When doing reboots to test my manual procedures to promote one node to primary or secondary, DRBD stopped working, the synchronization was no longer flowing between nodes and no error message anywhere to explain the problem, only kernel messages for drbd being stuck for too long.
Some reboots later it started again to work without explanation. What I found is without using apt or dpkg commands, the fastest the node is using DRBD module from 8.4 and the other is still on 9.x, cat /proc/drbd in one worked as before and the other node only drbdadm status gives information. Should I extract the little information I have on the pair and reinstall the machines or can I follow the procedure to upgrade the metadata from 8.x to 9.x.
The information in /dev/drbd0 is not very important, but I want to deal with it as real data, to learn how to use drbd.

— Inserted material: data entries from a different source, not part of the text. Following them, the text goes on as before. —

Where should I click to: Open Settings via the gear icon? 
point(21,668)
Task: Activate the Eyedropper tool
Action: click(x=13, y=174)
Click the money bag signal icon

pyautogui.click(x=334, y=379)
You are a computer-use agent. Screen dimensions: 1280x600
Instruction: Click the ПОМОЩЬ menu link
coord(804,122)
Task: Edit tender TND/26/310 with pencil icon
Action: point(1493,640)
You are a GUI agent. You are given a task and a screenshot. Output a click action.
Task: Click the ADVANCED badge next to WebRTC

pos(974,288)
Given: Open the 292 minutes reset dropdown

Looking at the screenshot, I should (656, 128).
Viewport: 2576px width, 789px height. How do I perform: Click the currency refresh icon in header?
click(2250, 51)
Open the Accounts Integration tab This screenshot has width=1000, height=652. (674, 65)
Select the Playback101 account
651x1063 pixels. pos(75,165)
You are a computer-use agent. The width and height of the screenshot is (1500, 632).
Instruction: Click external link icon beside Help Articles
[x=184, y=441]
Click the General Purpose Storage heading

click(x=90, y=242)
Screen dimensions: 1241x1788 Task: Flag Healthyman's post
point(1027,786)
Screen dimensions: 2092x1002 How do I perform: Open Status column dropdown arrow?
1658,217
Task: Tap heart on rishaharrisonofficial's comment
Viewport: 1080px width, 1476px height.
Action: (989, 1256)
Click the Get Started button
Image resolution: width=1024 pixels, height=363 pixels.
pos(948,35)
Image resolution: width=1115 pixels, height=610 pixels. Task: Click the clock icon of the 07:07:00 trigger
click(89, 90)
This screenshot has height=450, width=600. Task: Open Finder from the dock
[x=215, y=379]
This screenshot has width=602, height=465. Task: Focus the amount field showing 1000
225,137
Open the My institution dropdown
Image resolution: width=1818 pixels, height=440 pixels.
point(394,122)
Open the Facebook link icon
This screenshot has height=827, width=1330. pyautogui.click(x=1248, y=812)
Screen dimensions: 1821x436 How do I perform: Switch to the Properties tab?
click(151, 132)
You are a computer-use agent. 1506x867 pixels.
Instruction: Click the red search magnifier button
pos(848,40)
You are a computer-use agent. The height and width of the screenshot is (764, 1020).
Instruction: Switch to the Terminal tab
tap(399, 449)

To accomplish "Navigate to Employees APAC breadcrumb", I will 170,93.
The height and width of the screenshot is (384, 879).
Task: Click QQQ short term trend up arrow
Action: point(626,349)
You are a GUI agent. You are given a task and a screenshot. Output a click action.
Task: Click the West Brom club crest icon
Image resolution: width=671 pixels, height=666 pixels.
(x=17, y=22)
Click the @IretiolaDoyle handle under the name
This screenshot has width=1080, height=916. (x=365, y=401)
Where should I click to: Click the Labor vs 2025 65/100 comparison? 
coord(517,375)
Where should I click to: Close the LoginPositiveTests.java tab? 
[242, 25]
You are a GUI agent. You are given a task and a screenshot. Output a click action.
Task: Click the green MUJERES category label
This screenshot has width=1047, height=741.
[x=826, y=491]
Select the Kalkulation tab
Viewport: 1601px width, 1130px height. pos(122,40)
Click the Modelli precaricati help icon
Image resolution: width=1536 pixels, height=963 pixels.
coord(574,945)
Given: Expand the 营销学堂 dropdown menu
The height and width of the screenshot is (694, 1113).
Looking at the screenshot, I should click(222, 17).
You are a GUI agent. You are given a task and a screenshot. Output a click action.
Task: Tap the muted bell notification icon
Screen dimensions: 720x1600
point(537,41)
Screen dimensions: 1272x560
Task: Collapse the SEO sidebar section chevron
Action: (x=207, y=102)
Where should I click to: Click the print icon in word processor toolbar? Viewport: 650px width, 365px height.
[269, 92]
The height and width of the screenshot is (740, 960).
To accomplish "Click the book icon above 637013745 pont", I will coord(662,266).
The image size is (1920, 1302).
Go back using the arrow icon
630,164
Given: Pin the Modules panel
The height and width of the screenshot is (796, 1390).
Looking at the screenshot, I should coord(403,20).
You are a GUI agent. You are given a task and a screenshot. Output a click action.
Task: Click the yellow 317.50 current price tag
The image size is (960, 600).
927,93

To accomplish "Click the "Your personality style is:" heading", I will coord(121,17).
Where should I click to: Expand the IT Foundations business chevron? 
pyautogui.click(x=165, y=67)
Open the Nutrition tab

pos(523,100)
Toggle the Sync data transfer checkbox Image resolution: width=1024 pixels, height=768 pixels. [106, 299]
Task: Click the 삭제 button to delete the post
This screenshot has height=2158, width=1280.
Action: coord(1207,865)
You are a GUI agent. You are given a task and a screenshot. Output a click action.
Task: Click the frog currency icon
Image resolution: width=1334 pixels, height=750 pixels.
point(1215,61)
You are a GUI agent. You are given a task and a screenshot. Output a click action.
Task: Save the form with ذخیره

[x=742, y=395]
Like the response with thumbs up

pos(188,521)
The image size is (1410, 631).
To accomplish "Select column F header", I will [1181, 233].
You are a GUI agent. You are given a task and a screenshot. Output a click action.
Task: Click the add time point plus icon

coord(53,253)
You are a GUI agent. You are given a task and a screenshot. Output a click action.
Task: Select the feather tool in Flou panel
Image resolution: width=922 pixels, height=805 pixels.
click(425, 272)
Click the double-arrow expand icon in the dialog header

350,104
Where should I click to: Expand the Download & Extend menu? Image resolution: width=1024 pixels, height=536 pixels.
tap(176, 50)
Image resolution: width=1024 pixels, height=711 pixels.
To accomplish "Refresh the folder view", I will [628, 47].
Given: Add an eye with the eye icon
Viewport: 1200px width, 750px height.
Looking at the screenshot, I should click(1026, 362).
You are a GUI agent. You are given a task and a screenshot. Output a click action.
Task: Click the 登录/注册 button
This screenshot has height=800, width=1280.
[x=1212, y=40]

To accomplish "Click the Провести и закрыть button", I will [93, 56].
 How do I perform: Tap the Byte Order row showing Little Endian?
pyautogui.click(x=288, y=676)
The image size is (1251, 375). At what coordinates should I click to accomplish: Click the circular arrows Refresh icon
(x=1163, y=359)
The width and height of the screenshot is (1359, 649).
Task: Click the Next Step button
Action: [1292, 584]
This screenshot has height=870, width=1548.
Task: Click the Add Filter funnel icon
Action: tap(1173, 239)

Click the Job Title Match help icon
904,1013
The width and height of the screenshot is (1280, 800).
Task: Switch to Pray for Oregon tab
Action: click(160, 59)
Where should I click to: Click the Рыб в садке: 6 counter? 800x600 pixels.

Some extra information that maybe usefull.
Fastest node:
dpkg --list | grep drbd
ii drbd-dkms 9.2.14-1 all RAID 1 over TCP/IP for Linux module source
ii drbd-utils 9.32.0-1 amd64 RAID 1 over TCP/IP for Linux (user utilities)
wipefs /dev/sda
DEVICE OFFSET TYPE UUID LABEL
sda 0x37e2bffff03c drbd 263774bd15de66f5
sda 0x0 xfs cf3596a0-ac15-4821-a591-4ab4e67d8486
other node:
ii drbd-dkms 9.2.14-1 all RAID 1 over TCP/IP for Linux module source
ii drbd-utils 9.31.0-1 amd64 RAID 1 over TCP/IP for Linux (user utilities)
wipefs /dev/bcache0
DEVICE OFFSET TYPE UUID LABEL
bcache0 0x3a36ffffd03c drbd f3957fac668095f2
bcache0 0x0 xfs cf3596a0-ac15-4821-a591-4ab4e67d8486
What are your recomendation?